Ordered mesoporous silica (OMS) materials have received significant attention in recent years for use as effective supersaturating oral delivery systems for poorly water-soluble drugs. Whilst OMS materials are indeed capable of generating drug supersaturation, previous research has demonstrated incomplete drug release to always be a feature of OMS formulations. A dynamic adsorption equilibrium between drug adsorbed to OMS and free drug in solution has been hypothesized as the underlying cause of incomplete release. Therefore, the aim of this study was to characterize the adsorption of hydrophobic ritonavir (as a model poorly water-soluble drug) to OMS from supersaturated solutions.
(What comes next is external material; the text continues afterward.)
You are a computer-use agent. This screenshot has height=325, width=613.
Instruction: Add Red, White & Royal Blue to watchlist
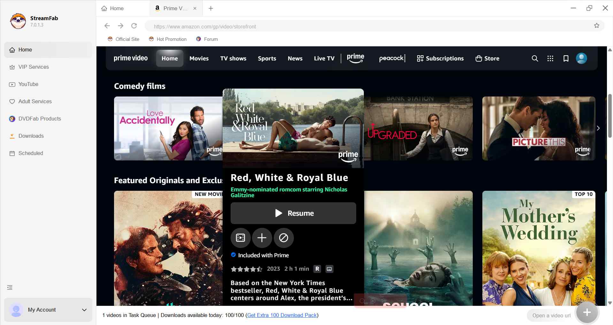(262, 238)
Importantly, this study represents the first report of drug adsorption by mesoporous materials under supersaturating conditions. Extensive adsorption of ritonavir from solution by mesoporous SBA-15 silica was observed for the concentration range spanning below the crystalline solubility to slightly above the amorphous solubility of ritonavir, with the extent of drug adsorption increasing with the extent of supersaturation. The Brunauer-Emmett-Teller (BET) isotherm equation (adapted for solution phase adsorption) provided the best fit to the adsorption data (R2 = 0.94) and afforded important mechanistic insights. Hydrogen bonding between ritonavir and SBA-15 surface silanols drives adsorption from subsaturated/saturated solutions, whereas the increased thermodynamic activity of the drug drives adsorption from supersaturated solutions. These observations account for the incomplete release of drug molecules from OMS materials under both dilute and supersaturating conditions. In summary, the high surface free energy of OMS materials and high reactivity of surface silanol moieties leads to incomplete drug release under a wide range of dissolution conditions. The findings described herein have significant implications for the application of OMS materials for oral drug delivery, especially for poorly water-soluble drugs which rely on supersaturation for adequate exposure in vivo.